= Exercise details =
A copy is needed of each line in the records that has the word "computer".

= Records provided =

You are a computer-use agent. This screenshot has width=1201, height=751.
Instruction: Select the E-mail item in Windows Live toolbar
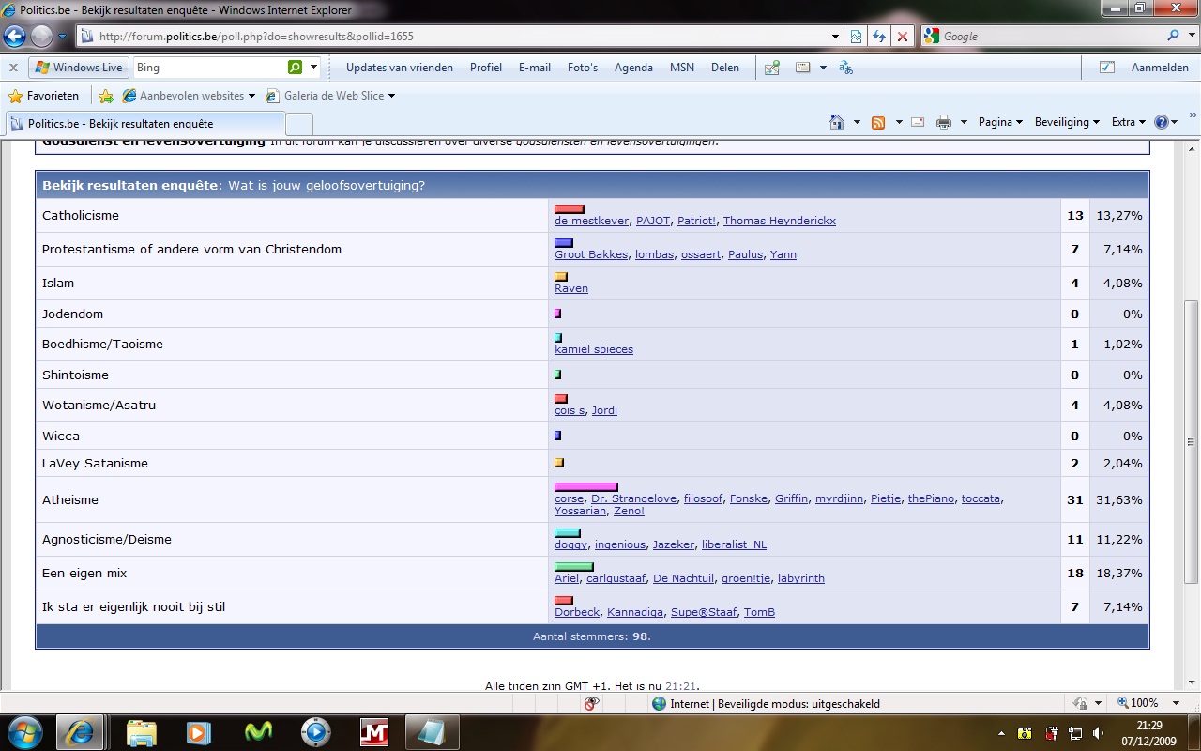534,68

...

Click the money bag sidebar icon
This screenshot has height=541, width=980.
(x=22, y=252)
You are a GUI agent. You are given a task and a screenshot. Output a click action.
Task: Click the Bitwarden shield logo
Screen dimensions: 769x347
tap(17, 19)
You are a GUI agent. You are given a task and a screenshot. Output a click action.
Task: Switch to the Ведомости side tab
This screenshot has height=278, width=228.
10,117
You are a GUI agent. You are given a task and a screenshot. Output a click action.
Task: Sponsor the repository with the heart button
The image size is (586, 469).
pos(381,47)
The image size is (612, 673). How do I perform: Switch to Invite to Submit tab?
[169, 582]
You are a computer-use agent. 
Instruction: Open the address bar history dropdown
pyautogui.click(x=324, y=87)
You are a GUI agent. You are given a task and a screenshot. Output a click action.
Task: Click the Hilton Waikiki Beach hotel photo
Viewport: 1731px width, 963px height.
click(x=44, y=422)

= Reply =
You are a computer-use agent. This screenshot has width=1201, height=751.
You are a computer-use agent. 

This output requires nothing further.